Tuesday, October 28, 2014


In the southern states, the Bible Belt, Catholics have long worked together with Protestants, prayed with them and shared common interests especially in the work of helping the poor. Daybreak, a ministry of DePaul USA is a prime example of it here in Macon.

The pope's message of ecumenism makes sense to me:


Anonymous said...

Ecumenism is OK as long as we remind "them" regularly that "they" are not "Us", that their "church" is not a real...Church.

Fr. Allan J. McDonald said...

They are a part of the real Church but not in full communion inasmuch as they believe what the real Church believes. The Eastern Orthodox are in the "most" full communion, the historic reformation Churches more in full communion and the others that evolved since, especially the non-denominational movement are in least full communion.

Gene said...

Ecumenism means that the Church should cover the world…the Catholic Church. Ecumenism is solely for the purpose of converting other denominations to the Catholic Church. RCIA is, perhaps, the most ecumenical activity in the Church. All this hand-holding and prayer meetings with other denominations, silly-a** joint services, and other dog and pony shows is nonsense.

JusadBellum said...

Ecumenism is the real "gradualism"! The bad gradualism is that you never, ever even try to suggest non-Catholic Christians consider becoming one with us. To cement them in their separation.

The good 'gradualism' is to actively at all times use the OCCASION of meetings and joint-actions on civic or social levels to invite, encourage, and evangelize them to the point of inspiring or overtly inviting them to become one with us in Jesus.

God loves us not 'just the way we are' but despite "just the way we are!. He loves us and so wants us to be saints! So too with all we meet.... yes, of course we love them, they are created by God for Heavenly glory. They are our 'ninevites' we've been sent to preach to.

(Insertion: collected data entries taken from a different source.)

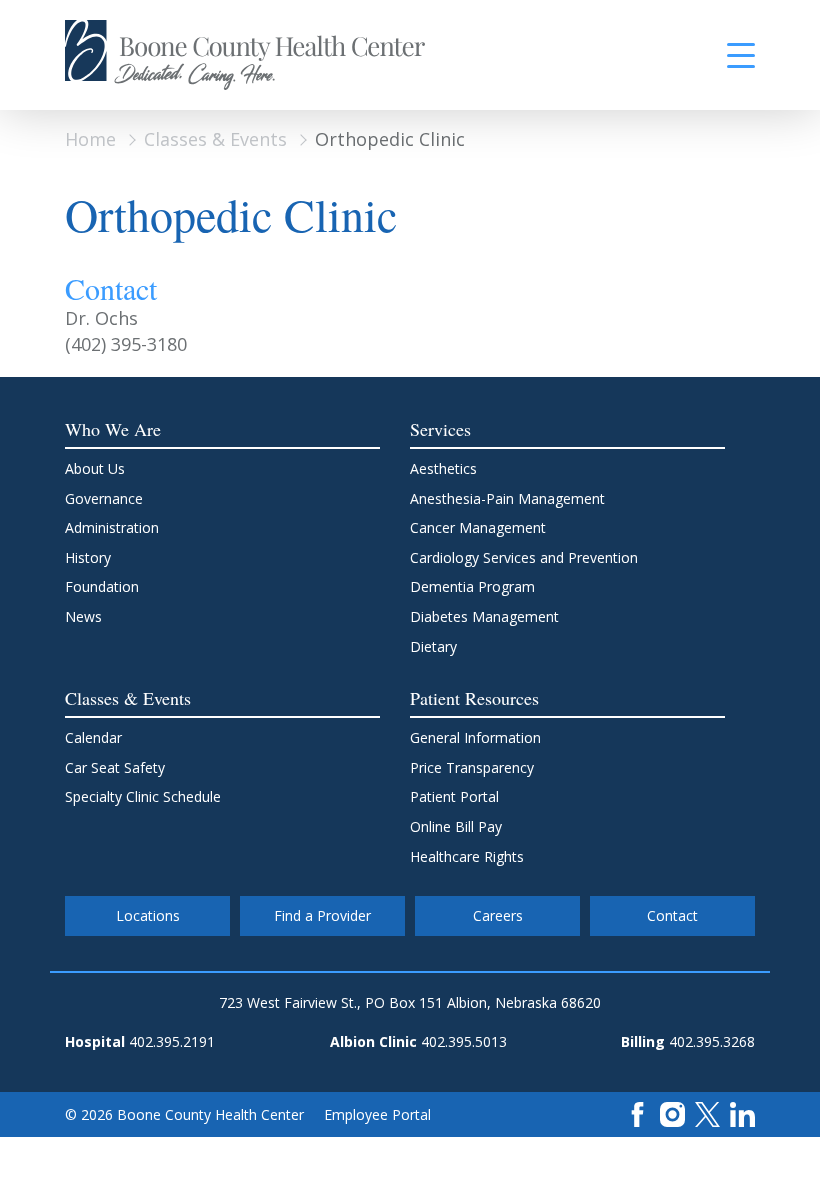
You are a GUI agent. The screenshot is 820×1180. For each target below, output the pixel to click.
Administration (112, 527)
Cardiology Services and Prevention (524, 557)
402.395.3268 (712, 1041)
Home (90, 139)
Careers (498, 915)
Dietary (433, 646)
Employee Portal (377, 1114)
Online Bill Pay (456, 826)
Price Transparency (472, 767)
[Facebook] (637, 1112)
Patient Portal (454, 796)
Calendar (93, 737)
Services (440, 429)
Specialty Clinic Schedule (143, 796)
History (88, 557)
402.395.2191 (172, 1041)
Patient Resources (474, 698)
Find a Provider (322, 915)
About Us (95, 468)
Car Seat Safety (115, 767)
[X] (707, 1112)
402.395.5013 (464, 1041)
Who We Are (113, 429)
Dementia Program (472, 586)
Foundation (102, 586)
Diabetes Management (484, 616)
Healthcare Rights (467, 856)
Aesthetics (443, 468)
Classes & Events (215, 139)
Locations (148, 915)
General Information (475, 737)
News (83, 616)
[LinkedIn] (742, 1112)
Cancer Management (478, 527)
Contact (672, 915)
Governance (104, 498)
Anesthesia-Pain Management (507, 498)
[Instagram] (672, 1112)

But we love them not to keep them locked in the status quo but to invite them to join us in the Kingdom. True love does not keep people in the dark out of false human respect.

George said...

Ecumenical efforts, from the standpoint of the Catholic Church, cannot mean a merging with any ecclesial community or religion outside of her. Non-Catholic communities and religions, which by varying degrees have some elements of truth within them, have corrupted that truth with error. The Catholic Church, which contains the fullness of the truth, cannot take on any error even for a noble reason.The best that can be hoped for is a mutual co-operation on things that are held in common and benefit the community at large, not unlike a detente between different nations. One fruitful consequence of Ecumenism would end in a result which can be seen in those Anglicans who have become part of the Holy Church but have retained a certain part of their religious identity and form of worship. I say this recognizing that the Anglican ordinariate came about from factors other than just Ecumenical dialogue, but such dialogue can have an indirect contribution to reaching this kind of result. One other hopeful consequence is that by associating in common endeavors with other ecclesial communities we can by our good example(coupled with intercessory prayer) influence others to recognize the True Faith.

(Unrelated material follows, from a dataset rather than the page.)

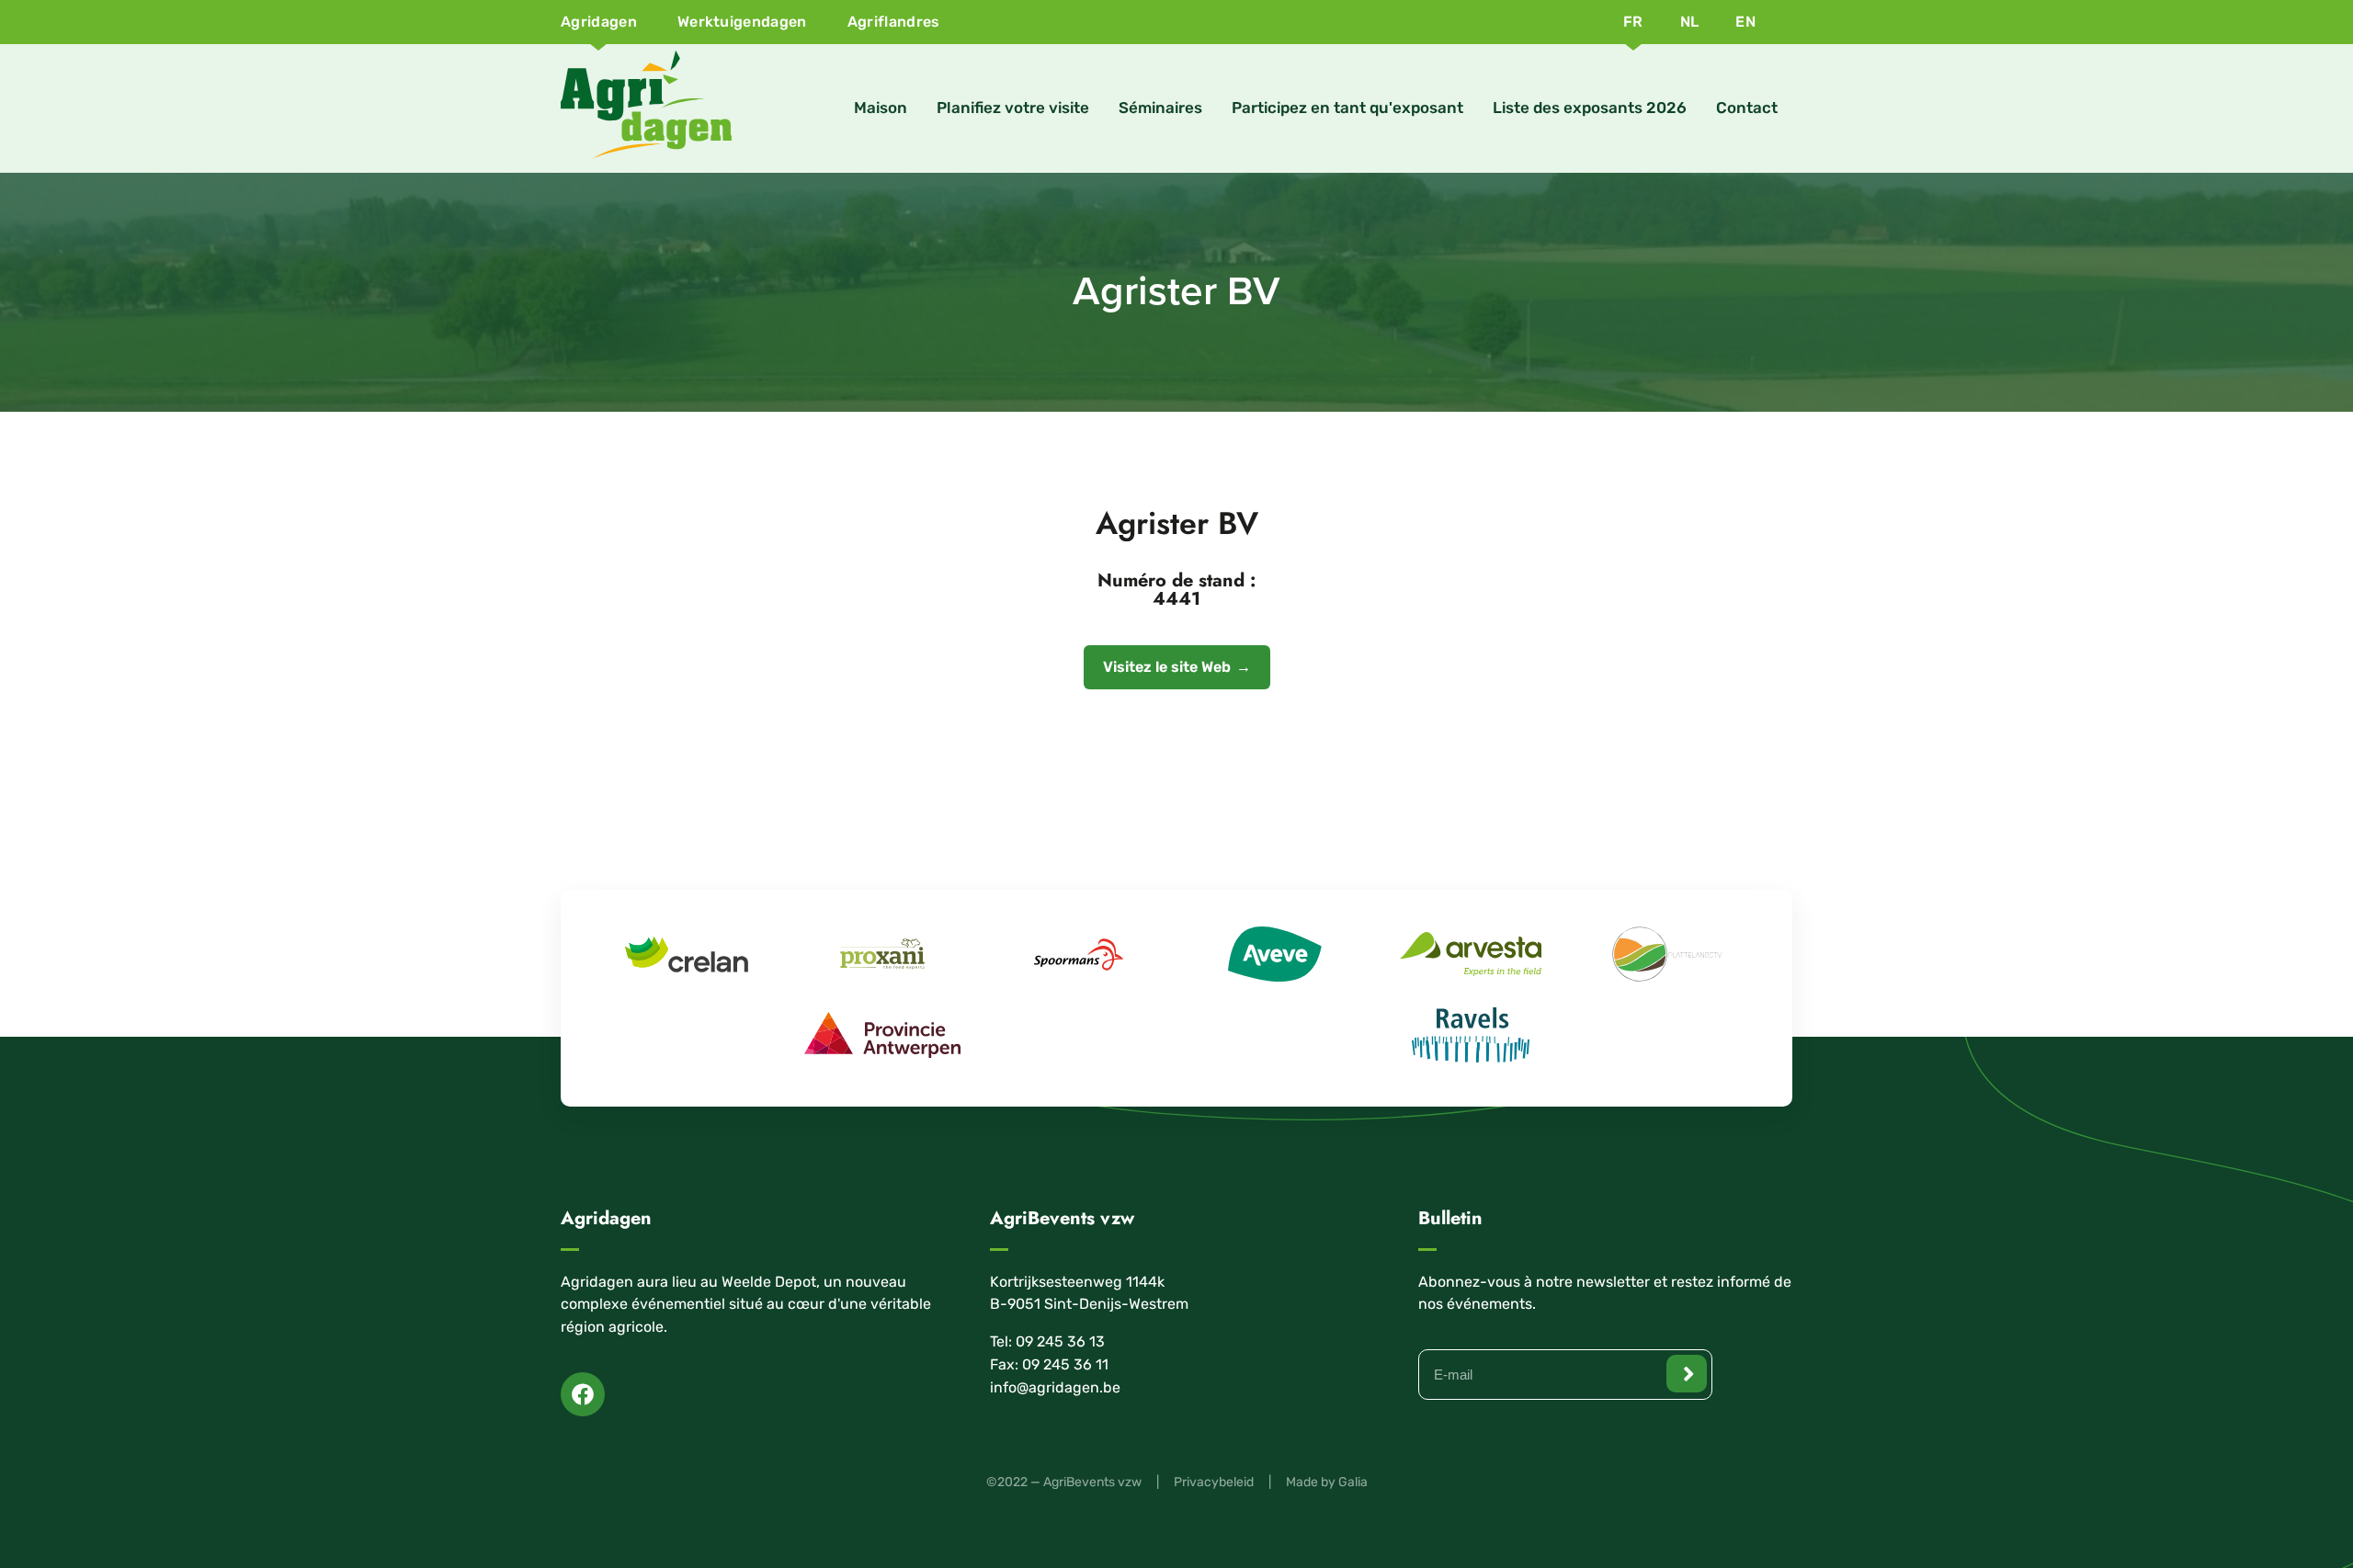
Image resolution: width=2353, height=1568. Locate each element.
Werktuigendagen (742, 21)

God has sovereignty over His creation. His Church, on earth, the Mytical Body, has a certain spiritual sovereignty over those outside of her. The Divine Grace of God through power of the Holy Spirit reaches out beyond her physical boundaries to those who through no definitive act of the will and full knowledge have rejected her truth. It even reaches out to those who have knowingly rejected her in order to enlighten them to see the error of their ways. The grace is available through the generosity and love of the Merciful God. He is God to all - even to those who don't recognize all His truths. It is up to those, according to how they are disposed to co-operation with the Holy Spirit, to accept His grace. It is up to us through our spiritual and co-operative acts to aid in that process.